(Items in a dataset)

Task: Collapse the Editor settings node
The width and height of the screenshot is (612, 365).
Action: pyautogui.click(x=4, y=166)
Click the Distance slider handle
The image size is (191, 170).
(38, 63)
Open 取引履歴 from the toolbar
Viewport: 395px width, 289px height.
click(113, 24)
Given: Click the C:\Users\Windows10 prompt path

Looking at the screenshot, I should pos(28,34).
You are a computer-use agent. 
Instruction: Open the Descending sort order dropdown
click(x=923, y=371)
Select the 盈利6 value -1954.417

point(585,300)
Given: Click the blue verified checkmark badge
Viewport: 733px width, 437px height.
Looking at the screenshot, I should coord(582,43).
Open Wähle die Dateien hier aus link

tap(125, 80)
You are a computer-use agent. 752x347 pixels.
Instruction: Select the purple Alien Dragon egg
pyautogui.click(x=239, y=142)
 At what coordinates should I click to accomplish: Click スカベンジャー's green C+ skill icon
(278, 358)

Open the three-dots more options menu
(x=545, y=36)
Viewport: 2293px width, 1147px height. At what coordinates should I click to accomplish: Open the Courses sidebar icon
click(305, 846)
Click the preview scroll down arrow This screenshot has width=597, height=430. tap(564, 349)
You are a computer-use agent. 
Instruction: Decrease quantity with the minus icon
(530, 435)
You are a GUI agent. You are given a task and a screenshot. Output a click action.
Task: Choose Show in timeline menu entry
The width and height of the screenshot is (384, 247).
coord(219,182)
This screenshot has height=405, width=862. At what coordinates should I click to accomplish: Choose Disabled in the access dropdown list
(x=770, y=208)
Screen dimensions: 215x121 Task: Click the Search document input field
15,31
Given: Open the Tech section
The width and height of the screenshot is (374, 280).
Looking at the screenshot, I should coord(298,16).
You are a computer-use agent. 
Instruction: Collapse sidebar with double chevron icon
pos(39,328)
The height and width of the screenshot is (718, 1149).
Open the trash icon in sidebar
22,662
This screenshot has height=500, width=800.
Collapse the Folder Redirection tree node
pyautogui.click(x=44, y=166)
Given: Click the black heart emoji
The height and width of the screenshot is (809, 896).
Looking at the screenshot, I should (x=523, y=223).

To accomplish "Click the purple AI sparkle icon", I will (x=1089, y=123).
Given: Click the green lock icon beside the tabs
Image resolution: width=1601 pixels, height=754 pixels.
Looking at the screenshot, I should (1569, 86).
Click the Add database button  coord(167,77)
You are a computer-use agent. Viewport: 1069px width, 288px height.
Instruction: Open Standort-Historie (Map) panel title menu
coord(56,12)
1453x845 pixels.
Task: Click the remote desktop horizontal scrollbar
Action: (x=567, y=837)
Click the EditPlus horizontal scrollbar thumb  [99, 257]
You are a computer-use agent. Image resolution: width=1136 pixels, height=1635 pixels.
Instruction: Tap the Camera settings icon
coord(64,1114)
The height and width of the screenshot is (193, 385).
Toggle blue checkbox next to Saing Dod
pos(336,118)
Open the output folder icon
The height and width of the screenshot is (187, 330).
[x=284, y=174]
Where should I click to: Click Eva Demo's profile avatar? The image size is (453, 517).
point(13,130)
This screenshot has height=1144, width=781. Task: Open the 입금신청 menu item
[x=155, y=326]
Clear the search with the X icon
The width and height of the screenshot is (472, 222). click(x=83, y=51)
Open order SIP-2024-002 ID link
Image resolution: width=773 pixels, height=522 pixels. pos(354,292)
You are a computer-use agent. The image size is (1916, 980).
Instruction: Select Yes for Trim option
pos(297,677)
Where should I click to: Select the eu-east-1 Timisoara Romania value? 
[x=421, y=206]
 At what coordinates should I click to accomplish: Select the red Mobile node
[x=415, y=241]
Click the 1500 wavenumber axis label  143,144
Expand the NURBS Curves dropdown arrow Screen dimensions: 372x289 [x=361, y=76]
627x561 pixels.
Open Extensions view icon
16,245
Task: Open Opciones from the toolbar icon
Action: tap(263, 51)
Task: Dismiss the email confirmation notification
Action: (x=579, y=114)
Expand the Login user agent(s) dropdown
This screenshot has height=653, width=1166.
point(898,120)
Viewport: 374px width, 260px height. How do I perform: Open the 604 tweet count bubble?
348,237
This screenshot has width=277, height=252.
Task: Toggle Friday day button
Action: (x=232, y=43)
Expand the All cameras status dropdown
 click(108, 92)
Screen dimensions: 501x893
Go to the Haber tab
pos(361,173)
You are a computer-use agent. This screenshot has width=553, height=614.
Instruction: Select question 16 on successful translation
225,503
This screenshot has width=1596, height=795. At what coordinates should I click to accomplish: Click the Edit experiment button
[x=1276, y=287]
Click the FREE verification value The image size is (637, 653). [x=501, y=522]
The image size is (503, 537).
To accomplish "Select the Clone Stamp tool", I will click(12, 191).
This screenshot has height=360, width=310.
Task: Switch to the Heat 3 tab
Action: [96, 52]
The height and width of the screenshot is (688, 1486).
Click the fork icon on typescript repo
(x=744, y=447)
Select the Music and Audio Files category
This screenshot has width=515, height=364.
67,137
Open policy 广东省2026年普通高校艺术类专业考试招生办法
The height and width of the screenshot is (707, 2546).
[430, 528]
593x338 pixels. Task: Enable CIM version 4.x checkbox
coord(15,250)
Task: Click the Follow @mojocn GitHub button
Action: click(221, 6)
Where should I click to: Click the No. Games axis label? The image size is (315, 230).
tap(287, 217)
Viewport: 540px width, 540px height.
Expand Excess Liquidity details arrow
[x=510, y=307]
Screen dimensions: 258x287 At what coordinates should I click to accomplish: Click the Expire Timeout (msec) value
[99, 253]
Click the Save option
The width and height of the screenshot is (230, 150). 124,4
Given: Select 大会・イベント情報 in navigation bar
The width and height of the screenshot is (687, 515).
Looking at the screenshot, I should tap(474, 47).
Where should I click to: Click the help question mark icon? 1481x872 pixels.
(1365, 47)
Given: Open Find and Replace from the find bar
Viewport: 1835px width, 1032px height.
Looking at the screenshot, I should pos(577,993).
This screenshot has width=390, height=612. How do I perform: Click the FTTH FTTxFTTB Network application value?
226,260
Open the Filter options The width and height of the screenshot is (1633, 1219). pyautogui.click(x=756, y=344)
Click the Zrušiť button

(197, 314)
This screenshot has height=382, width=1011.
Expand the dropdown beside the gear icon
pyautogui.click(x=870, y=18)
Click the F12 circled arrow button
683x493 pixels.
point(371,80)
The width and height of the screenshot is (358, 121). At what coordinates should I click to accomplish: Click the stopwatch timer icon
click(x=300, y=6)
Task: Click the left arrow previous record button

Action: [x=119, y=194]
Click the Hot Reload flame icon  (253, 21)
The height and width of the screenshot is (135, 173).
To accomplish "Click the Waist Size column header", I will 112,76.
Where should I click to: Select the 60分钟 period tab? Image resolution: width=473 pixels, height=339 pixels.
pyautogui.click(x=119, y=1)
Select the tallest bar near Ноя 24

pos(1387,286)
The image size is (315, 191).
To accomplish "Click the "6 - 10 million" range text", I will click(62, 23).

REQUEST
Recast all of the entries above as a numbered list with one line per item, dropping any blank lines.

OUTPUT OF THE TASK
1. Task: Collapse the Editor settings node
2. The width and height of the screenshot is (612, 365).
3. Action: pyautogui.click(x=4, y=166)
4. Click the Distance slider handle
5. The image size is (191, 170).
6. (38, 63)
7. Open 取引履歴 from the toolbar
8. Viewport: 395px width, 289px height.
9. click(113, 24)
10. Given: Click the C:\Users\Windows10 prompt path
11. Looking at the screenshot, I should pos(28,34).
12. You are a computer-use agent. 
13. Instruction: Open the Descending sort order dropdown
14. click(x=923, y=371)
15. Select the 盈利6 value -1954.417
16. point(585,300)
17. Given: Click the blue verified checkmark badge
18. Viewport: 733px width, 437px height.
19. Looking at the screenshot, I should coord(582,43).
20. Open Wähle die Dateien hier aus link
21. tap(125, 80)
22. You are a computer-use agent. 752x347 pixels.
23. Instruction: Select the purple Alien Dragon egg
24. pyautogui.click(x=239, y=142)
25.  At what coordinates should I click to accomplish: Click スカベンジャー's green C+ skill icon
26. (278, 358)
27. Open the three-dots more options menu
28. (x=545, y=36)
29. Viewport: 2293px width, 1147px height. At what coordinates should I click to accomplish: Open the Courses sidebar icon
30. click(305, 846)
31. Click the preview scroll down arrow This screenshot has width=597, height=430. tap(564, 349)
32. You are a computer-use agent. 
33. Instruction: Decrease quantity with the minus icon
34. (530, 435)
35. You are a GUI agent. You are given a task and a screenshot. Output a click action.
36. Task: Choose Show in timeline menu entry
37. The width and height of the screenshot is (384, 247).
38. coord(219,182)
39. This screenshot has height=405, width=862. At what coordinates should I click to accomplish: Choose Disabled in the access dropdown list
40. (x=770, y=208)
41. Screen dimensions: 215x121 Task: Click the Search document input field
42. 15,31
43. Given: Open the Tech section
44. The width and height of the screenshot is (374, 280).
45. Looking at the screenshot, I should coord(298,16).
46. You are a computer-use agent. 
47. Instruction: Collapse sidebar with double chevron icon
48. pos(39,328)
49. The height and width of the screenshot is (718, 1149).
50. Open the trash icon in sidebar
51. 22,662
52. This screenshot has height=500, width=800.
53. Collapse the Folder Redirection tree node
54. pyautogui.click(x=44, y=166)
55. Given: Click the black heart emoji
56. The height and width of the screenshot is (809, 896).
57. Looking at the screenshot, I should (x=523, y=223).
58. To accomplish "Click the purple AI sparkle icon", I will (x=1089, y=123).
59. Given: Click the green lock icon beside the tabs
60. Image resolution: width=1601 pixels, height=754 pixels.
61. Looking at the screenshot, I should (1569, 86).
62. Click the Add database button  coord(167,77)
63. You are a computer-use agent. Viewport: 1069px width, 288px height.
64. Instruction: Open Standort-Historie (Map) panel title menu
65. coord(56,12)
66. 1453x845 pixels.
67. Task: Click the remote desktop horizontal scrollbar
68. Action: (x=567, y=837)
69. Click the EditPlus horizontal scrollbar thumb  [99, 257]
70. You are a computer-use agent. Image resolution: width=1136 pixels, height=1635 pixels.
71. Instruction: Tap the Camera settings icon
72. coord(64,1114)
73. The height and width of the screenshot is (193, 385).
74. Toggle blue checkbox next to Saing Dod
75. pos(336,118)
76. Open the output folder icon
77. The height and width of the screenshot is (187, 330).
78. [x=284, y=174]
79. Where should I click to: Click Eva Demo's profile avatar? The image size is (453, 517).
80. point(13,130)
81. This screenshot has height=1144, width=781. Task: Open the 입금신청 menu item
82. [x=155, y=326]
83. Clear the search with the X icon
84. The width and height of the screenshot is (472, 222). click(x=83, y=51)
85. Open order SIP-2024-002 ID link
86. Image resolution: width=773 pixels, height=522 pixels. pos(354,292)
87. You are a computer-use agent. The image size is (1916, 980).
88. Instruction: Select Yes for Trim option
89. pos(297,677)
90. Where should I click to: Select the eu-east-1 Timisoara Romania value? 
91. [x=421, y=206]
92.  At what coordinates should I click to accomplish: Select the red Mobile node
93. [x=415, y=241]
94. Click the 1500 wavenumber axis label  143,144
95. Expand the NURBS Curves dropdown arrow Screen dimensions: 372x289 [x=361, y=76]
96. 627x561 pixels.
97. Open Extensions view icon
98. 16,245
99. Task: Open Opciones from the toolbar icon
100. Action: tap(263, 51)
101. Task: Dismiss the email confirmation notification
102. Action: (x=579, y=114)
103. Expand the Login user agent(s) dropdown
104. This screenshot has height=653, width=1166.
105. point(898,120)
106. Viewport: 374px width, 260px height. How do I perform: Open the 604 tweet count bubble?
107. 348,237
108. This screenshot has width=277, height=252.
109. Task: Toggle Friday day button
110. Action: (x=232, y=43)
111. Expand the All cameras status dropdown
112.  click(108, 92)
113. Screen dimensions: 501x893
114. Go to the Haber tab
115. pos(361,173)
116. You are a computer-use agent. This screenshot has width=553, height=614.
117. Instruction: Select question 16 on successful translation
118. 225,503
119. This screenshot has width=1596, height=795. At what coordinates should I click to accomplish: Click the Edit experiment button
120. [x=1276, y=287]
121. Click the FREE verification value The image size is (637, 653). [x=501, y=522]
122. The image size is (503, 537).
123. To accomplish "Select the Clone Stamp tool", I will click(12, 191).
124. This screenshot has height=360, width=310.
125. Task: Switch to the Heat 3 tab
126. Action: [96, 52]
127. The height and width of the screenshot is (688, 1486).
128. Click the fork icon on typescript repo
129. (x=744, y=447)
130. Select the Music and Audio Files category
131. This screenshot has width=515, height=364.
132. 67,137
133. Open policy 广东省2026年普通高校艺术类专业考试招生办法
134. The height and width of the screenshot is (707, 2546).
135. [430, 528]
136. 593x338 pixels. Task: Enable CIM version 4.x checkbox
137. coord(15,250)
138. Task: Click the Follow @mojocn GitHub button
139. Action: click(221, 6)
140. Where should I click to: Click the No. Games axis label? The image size is (315, 230).
141. tap(287, 217)
142. Viewport: 540px width, 540px height.
143. Expand Excess Liquidity details arrow
144. [x=510, y=307]
145. Screen dimensions: 258x287 At what coordinates should I click to accomplish: Click the Expire Timeout (msec) value
146. [99, 253]
147. Click the Save option
148. The width and height of the screenshot is (230, 150). 124,4
149. Given: Select 大会・イベント情報 in navigation bar
150. The width and height of the screenshot is (687, 515).
151. Looking at the screenshot, I should tap(474, 47).
152. Where should I click to: Click the help question mark icon? 1481x872 pixels.
153. (1365, 47)
154. Given: Open Find and Replace from the find bar
155. Viewport: 1835px width, 1032px height.
156. Looking at the screenshot, I should pos(577,993).
157. This screenshot has width=390, height=612. How do I perform: Click the FTTH FTTxFTTB Network application value?
158. 226,260
159. Open the Filter options The width and height of the screenshot is (1633, 1219). pyautogui.click(x=756, y=344)
160. Click the Zrušiť button
161. (197, 314)
162. This screenshot has height=382, width=1011.
163. Expand the dropdown beside the gear icon
164. pyautogui.click(x=870, y=18)
165. Click the F12 circled arrow button
166. 683x493 pixels.
167. point(371,80)
168. The width and height of the screenshot is (358, 121). At what coordinates should I click to accomplish: Click the stopwatch timer icon
169. click(x=300, y=6)
170. Task: Click the left arrow previous record button
171. Action: [x=119, y=194]
172. Click the Hot Reload flame icon  (253, 21)
173. The height and width of the screenshot is (135, 173).
174. To accomplish "Click the Waist Size column header", I will 112,76.
175. Where should I click to: Select the 60分钟 period tab? Image resolution: width=473 pixels, height=339 pixels.
176. pyautogui.click(x=119, y=1)
177. Select the tallest bar near Ноя 24
178. pos(1387,286)
179. The image size is (315, 191).
180. To accomplish "Click the "6 - 10 million" range text", I will click(62, 23).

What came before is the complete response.